I love all banana-flavored stuff and would be happy with bananas on pancakes, bananas blended into normal pancake batter, whatever. Hank is a bit more of a banana flavor connoisseur. We both love this recipe: Banana Sour Cream Pancakes Recipe | Ina Garten | Food Network. The recipe is interesting for a number of reasons, the first being the inclusion of the sour cream flavor (I sub greek yogurt because it tastes very similar and I usually have some on hand). I wish I could speak intelligently about why the flavors work but I can’t, so I’ll just tell you it’s a subtle difference that my tongue likes and yours will too. The recipe also calls for lemon zest which adds another subtle note to elevate the humble pan cake. And, most interestingly to me, this recipe doesn’t add the banana until you have already poured the batter on the skillet, at which point you press slices into the batter. Seems weird, but when you flip the pancake, the banana gets all caramelized and delicious. This time I added blueberries to half the batch, which worked well also.
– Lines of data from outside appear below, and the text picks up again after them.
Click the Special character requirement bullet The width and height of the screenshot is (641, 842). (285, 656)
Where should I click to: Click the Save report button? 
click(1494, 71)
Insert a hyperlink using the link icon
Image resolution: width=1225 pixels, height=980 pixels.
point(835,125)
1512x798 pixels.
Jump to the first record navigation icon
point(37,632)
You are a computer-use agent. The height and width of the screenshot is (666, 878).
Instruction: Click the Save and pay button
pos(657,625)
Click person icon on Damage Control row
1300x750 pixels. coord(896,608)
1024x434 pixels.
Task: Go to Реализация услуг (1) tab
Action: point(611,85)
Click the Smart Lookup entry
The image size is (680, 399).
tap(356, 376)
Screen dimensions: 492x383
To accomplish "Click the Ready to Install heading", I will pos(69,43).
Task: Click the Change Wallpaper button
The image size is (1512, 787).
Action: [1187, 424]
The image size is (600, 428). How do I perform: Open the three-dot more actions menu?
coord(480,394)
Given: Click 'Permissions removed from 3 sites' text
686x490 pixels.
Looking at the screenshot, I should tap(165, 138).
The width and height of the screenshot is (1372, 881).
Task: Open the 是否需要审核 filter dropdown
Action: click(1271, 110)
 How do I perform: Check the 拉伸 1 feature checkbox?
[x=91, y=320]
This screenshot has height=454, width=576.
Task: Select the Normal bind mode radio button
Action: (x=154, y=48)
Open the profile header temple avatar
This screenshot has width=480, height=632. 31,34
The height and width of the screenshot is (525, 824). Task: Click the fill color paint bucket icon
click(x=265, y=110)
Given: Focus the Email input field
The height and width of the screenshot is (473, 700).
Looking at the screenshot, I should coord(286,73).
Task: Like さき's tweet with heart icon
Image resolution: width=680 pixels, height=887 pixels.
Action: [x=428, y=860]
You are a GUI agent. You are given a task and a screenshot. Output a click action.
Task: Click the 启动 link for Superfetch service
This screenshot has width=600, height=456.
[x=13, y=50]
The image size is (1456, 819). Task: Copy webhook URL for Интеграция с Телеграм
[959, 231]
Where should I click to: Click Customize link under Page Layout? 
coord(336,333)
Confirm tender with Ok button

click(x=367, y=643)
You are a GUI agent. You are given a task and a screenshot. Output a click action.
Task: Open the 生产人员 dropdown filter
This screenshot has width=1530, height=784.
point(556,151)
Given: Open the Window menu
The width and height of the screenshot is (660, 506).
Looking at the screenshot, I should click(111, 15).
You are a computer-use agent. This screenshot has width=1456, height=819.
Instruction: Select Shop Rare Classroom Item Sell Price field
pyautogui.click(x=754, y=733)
Make sure your skillet isn’t too hot, or it will burn the cake before the middle is cooked through. Otherwise, the recipe does a pretty good job of walking you through the process, so that’s my only note, apart from the greek yogurt/sour cream thing.
I served these with more blueberries, walnuts, syrup, coffee, and orange juice. I’ve been riding a weird caffeine/sugar high since 11, but I regret nothing.